A tip credit is the difference between the minimum wage and the cash wage an employee is paid during a pay period, and it can be collected with each payroll you run.

A cash wage is a fancy term for hourly wage that you pay tipped employees, and it can be less than the minimum wage in some states.

## Which employees count as “tipped employees?”

Anyone who makes more than \$30 in tips a month falls under the tip credit rules. These workers are called “tipped employees” and include waitstaff, movers, bartenders, bellhops, and anyone else who regularly receives tips as part of their job.

## How does a tip credit work?

You can pay tipped employees less than the minimum wage as long as tips bring their earnings up to the minimum wage threshold. If an employee doesn’t make enough in tips to reach it, then the employer has to pay the difference.

The tip credit can be calculated with this formula:

Minimum wage – cash wage = the tip credit

Let’s use the federal minimum wage and federal cash wage as an example. As of 2018,

• The federal minimum wage is \$7.25 per hour, and
• The minimum cash wage paid to a tipped employee is \$2.13 per hour.

So, if you use the federal minimum wage and cash wage, your tip credit is \$5.12 per hour.

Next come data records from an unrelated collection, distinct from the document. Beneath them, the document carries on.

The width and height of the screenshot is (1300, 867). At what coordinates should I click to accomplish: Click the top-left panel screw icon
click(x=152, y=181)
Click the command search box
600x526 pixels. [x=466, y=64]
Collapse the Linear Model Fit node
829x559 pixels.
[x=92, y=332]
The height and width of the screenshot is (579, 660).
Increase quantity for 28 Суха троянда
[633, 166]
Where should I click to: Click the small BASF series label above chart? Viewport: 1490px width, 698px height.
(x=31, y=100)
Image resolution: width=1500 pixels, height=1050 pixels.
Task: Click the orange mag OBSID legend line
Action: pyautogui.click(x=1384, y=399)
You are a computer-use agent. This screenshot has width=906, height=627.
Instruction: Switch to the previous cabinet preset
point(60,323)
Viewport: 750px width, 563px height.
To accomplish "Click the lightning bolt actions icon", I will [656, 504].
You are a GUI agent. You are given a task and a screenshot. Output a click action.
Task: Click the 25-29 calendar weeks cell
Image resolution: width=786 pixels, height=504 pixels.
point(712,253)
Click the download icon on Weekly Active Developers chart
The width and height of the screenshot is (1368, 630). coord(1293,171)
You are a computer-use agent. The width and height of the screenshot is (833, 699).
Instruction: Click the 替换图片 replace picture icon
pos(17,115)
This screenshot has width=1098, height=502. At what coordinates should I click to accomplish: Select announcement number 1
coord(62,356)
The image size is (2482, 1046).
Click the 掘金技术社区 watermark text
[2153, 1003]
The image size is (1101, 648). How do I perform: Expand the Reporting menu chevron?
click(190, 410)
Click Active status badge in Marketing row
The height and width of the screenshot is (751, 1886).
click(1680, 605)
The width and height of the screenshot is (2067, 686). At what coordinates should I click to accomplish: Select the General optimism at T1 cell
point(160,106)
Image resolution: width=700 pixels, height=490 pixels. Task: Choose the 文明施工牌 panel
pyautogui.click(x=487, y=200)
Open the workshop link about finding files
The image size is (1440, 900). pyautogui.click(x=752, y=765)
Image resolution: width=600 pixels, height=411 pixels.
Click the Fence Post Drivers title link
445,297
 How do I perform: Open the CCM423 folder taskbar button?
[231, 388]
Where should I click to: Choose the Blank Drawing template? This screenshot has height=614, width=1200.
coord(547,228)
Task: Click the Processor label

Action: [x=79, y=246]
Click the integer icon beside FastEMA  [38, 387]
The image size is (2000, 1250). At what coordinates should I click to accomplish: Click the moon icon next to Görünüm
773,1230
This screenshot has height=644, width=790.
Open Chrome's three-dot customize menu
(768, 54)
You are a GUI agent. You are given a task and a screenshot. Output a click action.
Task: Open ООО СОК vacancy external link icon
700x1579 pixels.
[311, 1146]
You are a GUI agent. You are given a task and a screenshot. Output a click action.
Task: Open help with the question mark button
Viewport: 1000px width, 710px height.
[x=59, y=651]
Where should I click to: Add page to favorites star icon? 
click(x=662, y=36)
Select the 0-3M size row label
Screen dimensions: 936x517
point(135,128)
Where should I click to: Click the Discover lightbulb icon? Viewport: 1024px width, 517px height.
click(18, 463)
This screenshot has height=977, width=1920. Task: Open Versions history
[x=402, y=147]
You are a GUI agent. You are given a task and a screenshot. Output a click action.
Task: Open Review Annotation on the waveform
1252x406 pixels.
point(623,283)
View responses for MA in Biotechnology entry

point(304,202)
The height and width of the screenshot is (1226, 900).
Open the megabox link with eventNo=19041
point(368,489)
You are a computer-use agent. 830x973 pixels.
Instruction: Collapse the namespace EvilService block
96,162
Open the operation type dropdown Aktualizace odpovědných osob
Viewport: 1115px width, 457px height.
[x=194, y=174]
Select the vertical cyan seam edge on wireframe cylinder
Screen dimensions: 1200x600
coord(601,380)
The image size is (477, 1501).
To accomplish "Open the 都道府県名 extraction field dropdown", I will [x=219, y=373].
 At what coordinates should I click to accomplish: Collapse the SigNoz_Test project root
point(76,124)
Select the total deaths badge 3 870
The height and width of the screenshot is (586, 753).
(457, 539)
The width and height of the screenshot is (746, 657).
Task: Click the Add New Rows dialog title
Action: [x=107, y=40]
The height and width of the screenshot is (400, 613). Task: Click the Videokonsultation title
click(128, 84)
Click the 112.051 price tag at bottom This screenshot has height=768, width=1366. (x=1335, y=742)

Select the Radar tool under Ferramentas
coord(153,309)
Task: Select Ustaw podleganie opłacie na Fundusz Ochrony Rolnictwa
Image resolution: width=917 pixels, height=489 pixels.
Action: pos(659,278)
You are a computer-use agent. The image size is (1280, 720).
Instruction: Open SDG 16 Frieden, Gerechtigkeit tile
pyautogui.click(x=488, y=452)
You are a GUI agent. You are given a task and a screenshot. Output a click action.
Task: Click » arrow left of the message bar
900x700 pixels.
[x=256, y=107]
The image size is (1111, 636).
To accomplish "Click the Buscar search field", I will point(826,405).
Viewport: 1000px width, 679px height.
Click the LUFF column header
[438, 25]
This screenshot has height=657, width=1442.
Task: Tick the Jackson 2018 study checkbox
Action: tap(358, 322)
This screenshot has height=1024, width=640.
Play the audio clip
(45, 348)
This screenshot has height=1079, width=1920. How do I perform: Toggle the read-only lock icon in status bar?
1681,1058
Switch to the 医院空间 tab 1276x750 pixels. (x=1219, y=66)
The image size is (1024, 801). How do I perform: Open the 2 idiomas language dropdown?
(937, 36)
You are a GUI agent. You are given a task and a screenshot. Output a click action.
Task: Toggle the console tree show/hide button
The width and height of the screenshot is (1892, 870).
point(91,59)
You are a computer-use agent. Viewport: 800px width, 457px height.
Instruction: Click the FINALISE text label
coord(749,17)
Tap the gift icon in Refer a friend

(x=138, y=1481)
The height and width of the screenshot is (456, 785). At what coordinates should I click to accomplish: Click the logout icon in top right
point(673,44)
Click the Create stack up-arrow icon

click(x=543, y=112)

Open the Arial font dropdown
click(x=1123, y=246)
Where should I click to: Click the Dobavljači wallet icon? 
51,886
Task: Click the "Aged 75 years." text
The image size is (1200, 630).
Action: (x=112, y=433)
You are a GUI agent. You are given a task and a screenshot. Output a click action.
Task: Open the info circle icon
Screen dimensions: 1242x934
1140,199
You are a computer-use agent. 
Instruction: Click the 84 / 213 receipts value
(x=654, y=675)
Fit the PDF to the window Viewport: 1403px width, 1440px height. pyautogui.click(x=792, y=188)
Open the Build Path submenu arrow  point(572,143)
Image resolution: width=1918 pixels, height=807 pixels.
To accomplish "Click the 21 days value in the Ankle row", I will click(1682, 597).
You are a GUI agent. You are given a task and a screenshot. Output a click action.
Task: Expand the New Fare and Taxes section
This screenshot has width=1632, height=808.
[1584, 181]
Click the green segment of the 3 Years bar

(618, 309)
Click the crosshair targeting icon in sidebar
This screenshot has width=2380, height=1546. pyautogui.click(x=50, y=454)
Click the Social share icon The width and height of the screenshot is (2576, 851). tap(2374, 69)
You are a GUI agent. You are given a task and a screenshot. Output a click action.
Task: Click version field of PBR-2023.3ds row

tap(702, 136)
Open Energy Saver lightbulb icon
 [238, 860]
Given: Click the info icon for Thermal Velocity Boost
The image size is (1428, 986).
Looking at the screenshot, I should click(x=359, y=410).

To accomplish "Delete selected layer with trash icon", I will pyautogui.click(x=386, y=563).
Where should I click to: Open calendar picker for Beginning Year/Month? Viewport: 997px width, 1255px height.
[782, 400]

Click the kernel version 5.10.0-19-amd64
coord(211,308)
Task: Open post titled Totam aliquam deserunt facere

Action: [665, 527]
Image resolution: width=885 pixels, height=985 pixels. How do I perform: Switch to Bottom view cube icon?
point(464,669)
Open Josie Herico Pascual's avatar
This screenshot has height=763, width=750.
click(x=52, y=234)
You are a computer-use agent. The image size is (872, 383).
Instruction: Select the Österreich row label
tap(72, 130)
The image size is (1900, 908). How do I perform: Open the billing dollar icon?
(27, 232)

Here’s how that’s calculated:

\$7.25 – \$2.13 = \$5.12 per hour

### What about state laws on tip credits?

Great question! Minimum wage requirements vary by state, and may overrule federal regulations. For example, some states:

• Require you to to use their own minimum wage to calculate the tip credit.
• Set a higher minimum tipped employee wage than the federal limit of \$2.13.
• Make you pay tipped employees the full minimum wage, even if they get additional money from tips.